*** Block opens ***

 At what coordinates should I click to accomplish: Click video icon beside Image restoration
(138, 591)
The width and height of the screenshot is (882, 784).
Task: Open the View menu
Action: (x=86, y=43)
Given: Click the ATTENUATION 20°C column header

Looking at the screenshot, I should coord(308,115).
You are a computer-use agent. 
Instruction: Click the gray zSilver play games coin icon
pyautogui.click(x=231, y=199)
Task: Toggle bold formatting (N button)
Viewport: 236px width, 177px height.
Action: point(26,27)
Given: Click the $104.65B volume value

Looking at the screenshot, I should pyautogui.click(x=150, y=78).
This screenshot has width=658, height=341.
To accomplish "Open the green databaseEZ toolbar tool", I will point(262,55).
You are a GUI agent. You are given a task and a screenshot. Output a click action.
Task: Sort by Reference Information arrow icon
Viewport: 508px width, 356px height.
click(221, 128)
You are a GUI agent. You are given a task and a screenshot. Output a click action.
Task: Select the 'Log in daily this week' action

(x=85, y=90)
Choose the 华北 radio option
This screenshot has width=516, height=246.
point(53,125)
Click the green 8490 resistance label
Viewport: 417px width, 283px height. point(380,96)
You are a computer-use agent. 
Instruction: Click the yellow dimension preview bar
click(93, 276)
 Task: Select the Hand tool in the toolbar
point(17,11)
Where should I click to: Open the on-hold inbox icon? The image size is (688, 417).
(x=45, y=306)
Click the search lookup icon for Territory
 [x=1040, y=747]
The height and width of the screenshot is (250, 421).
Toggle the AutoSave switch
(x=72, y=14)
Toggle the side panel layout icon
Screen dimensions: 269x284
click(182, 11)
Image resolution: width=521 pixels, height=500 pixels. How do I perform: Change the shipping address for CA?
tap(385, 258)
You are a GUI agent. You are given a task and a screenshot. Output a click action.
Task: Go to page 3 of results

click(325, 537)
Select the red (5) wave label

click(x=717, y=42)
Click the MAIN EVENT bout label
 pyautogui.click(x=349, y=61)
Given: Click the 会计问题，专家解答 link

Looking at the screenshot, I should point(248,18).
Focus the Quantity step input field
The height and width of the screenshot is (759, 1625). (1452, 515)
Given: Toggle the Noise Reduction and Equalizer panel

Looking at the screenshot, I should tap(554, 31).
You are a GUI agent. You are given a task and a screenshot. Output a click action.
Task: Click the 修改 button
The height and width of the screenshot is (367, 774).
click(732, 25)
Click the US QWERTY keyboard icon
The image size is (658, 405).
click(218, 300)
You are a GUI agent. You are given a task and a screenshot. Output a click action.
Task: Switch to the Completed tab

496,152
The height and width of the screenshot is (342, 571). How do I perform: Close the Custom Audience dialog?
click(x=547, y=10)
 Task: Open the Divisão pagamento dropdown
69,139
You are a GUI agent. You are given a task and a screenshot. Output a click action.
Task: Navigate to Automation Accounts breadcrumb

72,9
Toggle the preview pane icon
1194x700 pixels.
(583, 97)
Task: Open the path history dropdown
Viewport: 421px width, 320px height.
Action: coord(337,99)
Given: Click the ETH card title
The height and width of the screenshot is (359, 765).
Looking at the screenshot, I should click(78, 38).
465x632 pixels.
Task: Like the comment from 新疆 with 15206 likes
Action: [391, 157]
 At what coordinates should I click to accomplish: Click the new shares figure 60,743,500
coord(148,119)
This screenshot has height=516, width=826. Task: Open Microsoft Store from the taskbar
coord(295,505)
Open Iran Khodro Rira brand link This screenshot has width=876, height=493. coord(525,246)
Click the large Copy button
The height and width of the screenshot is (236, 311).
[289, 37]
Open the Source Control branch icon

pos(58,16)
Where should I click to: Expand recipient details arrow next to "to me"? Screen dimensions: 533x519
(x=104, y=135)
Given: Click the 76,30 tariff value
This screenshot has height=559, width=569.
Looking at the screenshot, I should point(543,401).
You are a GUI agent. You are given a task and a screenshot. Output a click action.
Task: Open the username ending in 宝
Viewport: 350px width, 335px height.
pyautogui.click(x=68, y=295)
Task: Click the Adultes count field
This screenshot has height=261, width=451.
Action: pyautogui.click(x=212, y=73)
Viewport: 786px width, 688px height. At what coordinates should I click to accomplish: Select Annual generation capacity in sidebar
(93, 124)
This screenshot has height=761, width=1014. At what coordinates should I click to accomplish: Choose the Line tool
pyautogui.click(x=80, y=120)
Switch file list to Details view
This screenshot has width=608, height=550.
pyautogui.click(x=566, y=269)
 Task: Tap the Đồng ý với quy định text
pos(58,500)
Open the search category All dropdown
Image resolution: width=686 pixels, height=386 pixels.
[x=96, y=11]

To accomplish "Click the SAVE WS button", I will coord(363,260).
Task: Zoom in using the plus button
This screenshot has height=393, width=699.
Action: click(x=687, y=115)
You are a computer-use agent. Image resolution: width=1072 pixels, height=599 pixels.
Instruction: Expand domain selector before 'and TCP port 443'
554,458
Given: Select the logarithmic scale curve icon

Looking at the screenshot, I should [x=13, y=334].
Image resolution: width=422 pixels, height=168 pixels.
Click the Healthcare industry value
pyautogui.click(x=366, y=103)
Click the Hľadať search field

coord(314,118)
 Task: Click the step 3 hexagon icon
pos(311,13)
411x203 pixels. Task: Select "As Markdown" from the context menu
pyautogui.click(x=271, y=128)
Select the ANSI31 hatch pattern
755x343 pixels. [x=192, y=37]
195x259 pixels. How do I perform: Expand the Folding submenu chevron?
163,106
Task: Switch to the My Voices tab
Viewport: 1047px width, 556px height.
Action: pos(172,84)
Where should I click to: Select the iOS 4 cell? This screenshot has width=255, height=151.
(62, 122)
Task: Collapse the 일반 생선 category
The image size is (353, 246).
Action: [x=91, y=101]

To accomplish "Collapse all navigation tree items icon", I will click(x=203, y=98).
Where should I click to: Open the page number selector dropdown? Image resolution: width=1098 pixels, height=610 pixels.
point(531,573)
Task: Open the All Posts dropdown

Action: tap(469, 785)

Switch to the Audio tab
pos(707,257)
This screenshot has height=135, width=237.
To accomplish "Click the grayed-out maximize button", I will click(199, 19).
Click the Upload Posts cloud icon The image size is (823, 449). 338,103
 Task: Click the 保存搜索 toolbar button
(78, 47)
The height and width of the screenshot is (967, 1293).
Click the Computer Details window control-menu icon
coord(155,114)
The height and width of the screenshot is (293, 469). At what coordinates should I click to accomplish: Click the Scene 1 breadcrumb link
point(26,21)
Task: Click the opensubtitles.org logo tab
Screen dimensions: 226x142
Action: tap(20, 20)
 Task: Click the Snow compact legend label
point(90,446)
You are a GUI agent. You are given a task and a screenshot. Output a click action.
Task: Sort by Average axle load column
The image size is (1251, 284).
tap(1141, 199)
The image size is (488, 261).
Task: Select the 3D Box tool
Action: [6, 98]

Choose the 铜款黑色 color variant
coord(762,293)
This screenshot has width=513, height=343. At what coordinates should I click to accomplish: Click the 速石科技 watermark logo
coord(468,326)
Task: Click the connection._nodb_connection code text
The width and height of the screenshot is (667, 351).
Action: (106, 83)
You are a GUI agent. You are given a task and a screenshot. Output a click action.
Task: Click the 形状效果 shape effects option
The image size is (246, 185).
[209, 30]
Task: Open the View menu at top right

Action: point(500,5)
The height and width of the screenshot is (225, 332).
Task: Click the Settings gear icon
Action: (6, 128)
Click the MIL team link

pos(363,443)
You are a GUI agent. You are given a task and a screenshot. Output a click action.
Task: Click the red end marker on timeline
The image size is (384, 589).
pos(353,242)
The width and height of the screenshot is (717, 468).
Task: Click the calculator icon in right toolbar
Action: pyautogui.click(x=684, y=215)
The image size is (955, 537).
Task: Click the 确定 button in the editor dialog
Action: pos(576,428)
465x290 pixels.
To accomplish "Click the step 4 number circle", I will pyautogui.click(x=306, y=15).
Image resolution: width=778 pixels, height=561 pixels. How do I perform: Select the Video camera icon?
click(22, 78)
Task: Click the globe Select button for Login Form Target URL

*** Block closes ***

● **What is expected**
The required result is an exact repetition of the lines from the one containing "Task: Click the red end marker on timeline" through the last line of the data.

● **Reply to the exercise**
Task: Click the red end marker on timeline
The image size is (384, 589).
pos(353,242)
The width and height of the screenshot is (717, 468).
Task: Click the calculator icon in right toolbar
Action: pyautogui.click(x=684, y=215)
The image size is (955, 537).
Task: Click the 确定 button in the editor dialog
Action: pos(576,428)
465x290 pixels.
To accomplish "Click the step 4 number circle", I will pyautogui.click(x=306, y=15).
Image resolution: width=778 pixels, height=561 pixels. How do I perform: Select the Video camera icon?
click(22, 78)
Task: Click the globe Select button for Login Form Target URL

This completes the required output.